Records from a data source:
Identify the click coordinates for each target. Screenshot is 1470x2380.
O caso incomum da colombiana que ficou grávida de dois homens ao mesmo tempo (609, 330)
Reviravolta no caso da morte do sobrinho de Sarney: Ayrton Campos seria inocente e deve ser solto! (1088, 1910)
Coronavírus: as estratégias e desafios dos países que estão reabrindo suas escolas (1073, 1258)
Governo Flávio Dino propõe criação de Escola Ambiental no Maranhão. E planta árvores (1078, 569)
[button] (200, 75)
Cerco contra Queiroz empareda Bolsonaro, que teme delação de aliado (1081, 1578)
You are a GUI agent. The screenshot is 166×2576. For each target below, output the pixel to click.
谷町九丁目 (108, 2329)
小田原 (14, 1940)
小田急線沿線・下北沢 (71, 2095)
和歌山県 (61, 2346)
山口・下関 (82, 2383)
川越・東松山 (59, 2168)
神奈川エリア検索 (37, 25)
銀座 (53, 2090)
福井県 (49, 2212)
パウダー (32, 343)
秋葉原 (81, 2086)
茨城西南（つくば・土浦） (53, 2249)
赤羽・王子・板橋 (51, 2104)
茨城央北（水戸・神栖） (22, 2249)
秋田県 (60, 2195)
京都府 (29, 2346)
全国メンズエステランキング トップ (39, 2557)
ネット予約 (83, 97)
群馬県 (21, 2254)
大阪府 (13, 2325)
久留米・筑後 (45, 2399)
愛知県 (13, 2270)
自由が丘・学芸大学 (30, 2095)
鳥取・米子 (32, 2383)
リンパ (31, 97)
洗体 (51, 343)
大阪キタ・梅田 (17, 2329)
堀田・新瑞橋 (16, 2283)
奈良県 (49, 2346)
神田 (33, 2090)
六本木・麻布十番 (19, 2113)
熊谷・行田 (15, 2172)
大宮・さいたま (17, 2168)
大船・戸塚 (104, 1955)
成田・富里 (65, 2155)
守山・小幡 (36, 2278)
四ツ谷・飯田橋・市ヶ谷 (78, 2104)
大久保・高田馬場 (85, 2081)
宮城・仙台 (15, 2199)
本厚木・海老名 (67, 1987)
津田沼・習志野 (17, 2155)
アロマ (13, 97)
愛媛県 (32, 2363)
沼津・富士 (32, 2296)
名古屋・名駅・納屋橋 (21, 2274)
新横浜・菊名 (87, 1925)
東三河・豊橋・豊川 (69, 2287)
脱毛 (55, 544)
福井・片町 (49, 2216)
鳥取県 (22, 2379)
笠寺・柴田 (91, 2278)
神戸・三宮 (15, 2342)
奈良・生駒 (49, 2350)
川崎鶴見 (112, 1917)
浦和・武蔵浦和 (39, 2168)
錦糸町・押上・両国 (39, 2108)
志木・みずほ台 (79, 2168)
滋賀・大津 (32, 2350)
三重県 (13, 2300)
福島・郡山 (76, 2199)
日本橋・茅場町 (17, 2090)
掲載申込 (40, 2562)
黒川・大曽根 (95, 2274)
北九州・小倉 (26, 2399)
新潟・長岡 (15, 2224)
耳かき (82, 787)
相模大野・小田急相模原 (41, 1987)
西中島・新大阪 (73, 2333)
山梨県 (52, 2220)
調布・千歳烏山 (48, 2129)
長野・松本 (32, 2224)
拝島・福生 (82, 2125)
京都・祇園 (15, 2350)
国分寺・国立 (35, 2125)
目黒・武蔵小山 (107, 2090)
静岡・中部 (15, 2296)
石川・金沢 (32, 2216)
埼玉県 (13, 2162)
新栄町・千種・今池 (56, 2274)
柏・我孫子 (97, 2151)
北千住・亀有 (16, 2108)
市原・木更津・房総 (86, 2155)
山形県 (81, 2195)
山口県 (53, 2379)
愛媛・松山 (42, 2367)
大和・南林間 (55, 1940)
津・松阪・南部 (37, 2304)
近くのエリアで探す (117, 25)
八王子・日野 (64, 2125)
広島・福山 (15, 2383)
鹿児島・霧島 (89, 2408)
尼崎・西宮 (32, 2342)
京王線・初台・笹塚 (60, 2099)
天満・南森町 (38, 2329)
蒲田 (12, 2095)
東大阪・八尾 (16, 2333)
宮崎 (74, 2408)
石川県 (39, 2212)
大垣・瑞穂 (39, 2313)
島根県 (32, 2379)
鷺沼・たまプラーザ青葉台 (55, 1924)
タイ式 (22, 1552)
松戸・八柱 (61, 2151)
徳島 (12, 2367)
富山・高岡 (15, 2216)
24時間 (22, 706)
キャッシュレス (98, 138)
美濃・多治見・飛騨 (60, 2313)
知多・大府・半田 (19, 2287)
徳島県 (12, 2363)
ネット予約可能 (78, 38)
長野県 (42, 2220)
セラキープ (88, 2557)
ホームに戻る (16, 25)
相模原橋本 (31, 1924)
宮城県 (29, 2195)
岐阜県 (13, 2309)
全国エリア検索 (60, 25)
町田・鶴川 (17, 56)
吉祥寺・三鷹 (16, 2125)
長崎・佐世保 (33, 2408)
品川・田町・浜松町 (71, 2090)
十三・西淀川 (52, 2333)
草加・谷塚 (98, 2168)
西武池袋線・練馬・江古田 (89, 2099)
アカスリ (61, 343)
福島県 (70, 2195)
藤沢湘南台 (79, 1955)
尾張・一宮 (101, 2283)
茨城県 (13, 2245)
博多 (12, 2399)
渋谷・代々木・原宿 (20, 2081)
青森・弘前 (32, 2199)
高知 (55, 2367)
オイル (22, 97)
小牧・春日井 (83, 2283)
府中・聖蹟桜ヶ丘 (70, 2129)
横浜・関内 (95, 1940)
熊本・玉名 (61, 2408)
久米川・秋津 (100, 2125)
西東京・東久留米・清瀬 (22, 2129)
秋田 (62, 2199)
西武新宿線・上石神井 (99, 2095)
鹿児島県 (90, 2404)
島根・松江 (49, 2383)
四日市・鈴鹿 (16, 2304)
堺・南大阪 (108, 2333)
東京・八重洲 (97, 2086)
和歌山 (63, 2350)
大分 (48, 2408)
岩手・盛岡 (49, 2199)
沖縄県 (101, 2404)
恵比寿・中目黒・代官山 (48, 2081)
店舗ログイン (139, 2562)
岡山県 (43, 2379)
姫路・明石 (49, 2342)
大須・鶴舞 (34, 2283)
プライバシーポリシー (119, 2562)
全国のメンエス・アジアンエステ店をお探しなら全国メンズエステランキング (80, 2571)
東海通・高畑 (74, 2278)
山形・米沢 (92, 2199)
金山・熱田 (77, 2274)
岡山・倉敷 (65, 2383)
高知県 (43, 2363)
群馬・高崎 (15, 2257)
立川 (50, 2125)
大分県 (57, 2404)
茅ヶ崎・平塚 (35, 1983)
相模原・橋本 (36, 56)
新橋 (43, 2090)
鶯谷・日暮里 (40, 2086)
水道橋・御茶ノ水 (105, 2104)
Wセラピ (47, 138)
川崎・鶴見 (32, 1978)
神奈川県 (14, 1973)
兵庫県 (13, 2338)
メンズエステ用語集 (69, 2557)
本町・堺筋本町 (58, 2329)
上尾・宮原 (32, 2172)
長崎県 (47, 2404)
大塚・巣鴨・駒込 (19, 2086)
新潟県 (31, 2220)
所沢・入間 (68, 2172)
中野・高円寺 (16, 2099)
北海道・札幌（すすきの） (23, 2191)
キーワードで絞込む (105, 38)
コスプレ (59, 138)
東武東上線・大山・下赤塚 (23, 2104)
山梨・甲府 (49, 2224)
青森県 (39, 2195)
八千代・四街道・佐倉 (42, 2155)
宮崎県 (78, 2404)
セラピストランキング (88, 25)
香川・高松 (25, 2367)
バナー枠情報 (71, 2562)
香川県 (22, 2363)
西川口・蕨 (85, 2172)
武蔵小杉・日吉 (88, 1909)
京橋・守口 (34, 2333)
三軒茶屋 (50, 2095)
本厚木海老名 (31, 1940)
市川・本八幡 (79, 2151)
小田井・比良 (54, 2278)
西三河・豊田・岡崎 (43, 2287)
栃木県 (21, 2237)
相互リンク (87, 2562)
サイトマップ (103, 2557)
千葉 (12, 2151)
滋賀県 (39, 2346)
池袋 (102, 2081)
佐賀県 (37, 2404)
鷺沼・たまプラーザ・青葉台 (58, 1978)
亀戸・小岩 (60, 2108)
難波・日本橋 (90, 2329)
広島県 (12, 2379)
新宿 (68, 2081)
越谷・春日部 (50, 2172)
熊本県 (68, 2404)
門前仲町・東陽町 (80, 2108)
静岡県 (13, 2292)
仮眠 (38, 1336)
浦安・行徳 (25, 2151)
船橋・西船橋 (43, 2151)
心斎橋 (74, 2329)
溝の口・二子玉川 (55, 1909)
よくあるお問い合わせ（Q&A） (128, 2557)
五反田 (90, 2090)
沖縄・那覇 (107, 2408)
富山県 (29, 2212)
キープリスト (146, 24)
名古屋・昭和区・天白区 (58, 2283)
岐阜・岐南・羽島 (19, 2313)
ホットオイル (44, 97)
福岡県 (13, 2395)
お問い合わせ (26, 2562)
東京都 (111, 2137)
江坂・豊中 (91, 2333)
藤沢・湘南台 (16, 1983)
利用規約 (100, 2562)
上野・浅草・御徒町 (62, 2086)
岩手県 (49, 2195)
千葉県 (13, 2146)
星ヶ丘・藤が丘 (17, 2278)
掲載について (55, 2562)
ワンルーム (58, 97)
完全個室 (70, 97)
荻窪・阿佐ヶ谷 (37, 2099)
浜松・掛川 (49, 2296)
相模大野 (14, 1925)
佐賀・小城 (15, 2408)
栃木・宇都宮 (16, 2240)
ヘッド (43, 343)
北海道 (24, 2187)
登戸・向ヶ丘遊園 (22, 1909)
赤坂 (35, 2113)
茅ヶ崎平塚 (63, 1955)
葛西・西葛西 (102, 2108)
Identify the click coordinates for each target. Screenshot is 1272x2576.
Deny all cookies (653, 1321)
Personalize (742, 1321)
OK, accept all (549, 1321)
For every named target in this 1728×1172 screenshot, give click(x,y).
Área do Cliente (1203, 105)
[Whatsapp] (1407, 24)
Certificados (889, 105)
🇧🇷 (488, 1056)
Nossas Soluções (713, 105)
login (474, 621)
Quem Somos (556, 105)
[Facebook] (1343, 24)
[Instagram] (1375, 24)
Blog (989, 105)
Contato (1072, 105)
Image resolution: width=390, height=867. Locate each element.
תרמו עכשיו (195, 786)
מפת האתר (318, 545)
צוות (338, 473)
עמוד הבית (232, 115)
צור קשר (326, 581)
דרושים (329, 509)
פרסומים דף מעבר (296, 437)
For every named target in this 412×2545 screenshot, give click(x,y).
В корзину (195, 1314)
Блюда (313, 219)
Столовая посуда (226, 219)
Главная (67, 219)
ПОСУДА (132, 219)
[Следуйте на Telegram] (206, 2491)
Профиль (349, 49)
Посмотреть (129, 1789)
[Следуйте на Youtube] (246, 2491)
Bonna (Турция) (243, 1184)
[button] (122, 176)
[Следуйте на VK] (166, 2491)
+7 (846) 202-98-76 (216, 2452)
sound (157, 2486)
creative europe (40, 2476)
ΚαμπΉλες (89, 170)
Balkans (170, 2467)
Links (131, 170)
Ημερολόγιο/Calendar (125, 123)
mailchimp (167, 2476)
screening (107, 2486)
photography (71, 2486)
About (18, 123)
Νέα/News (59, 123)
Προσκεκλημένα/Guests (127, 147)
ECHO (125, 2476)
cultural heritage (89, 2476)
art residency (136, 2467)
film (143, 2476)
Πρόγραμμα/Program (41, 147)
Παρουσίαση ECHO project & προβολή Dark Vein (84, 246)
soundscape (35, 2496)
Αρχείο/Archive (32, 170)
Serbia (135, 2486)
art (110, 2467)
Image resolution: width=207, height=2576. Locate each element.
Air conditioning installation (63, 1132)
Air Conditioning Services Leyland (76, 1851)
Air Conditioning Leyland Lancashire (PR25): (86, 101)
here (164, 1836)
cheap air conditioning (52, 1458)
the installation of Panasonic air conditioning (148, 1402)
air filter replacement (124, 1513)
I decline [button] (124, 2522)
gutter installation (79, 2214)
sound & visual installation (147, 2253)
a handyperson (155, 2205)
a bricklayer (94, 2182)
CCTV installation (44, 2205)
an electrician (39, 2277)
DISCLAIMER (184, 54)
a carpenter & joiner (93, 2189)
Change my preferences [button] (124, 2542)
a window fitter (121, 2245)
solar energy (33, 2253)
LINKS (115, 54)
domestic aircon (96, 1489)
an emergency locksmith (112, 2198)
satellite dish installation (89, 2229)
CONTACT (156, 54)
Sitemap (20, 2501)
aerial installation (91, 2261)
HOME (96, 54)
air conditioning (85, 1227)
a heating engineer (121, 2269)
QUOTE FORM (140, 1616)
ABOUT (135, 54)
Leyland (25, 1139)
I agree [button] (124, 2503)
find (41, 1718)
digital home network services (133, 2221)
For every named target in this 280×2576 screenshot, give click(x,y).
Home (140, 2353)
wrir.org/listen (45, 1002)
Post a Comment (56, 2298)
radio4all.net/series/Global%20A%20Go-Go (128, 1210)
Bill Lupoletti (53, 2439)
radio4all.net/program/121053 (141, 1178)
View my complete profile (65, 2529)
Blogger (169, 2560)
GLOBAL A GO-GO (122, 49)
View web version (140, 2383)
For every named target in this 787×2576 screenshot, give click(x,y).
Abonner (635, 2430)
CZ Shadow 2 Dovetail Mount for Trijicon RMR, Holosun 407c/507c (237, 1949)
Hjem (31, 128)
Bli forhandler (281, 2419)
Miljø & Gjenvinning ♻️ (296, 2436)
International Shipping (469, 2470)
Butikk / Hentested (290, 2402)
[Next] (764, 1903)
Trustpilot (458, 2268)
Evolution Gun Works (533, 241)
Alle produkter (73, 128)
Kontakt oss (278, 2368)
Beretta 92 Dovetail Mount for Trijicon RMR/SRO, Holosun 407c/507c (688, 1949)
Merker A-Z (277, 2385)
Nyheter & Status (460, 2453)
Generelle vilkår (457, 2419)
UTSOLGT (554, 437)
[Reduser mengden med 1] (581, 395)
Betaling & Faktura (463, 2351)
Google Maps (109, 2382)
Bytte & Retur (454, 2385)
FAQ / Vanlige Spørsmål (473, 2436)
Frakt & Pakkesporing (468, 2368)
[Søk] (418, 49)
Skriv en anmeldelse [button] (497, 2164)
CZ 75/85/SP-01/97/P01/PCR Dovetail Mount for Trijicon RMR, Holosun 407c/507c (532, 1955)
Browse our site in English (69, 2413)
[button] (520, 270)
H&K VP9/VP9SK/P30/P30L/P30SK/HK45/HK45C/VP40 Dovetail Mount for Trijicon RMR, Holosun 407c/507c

• _What the task requires_:
Would you filter the records and copy each line that contains the word "Leyland"?

• _The completed task_:
Air Conditioning Services Leyland (76, 1851)
Air Conditioning Leyland Lancashire (PR25): (86, 101)
Leyland (25, 1139)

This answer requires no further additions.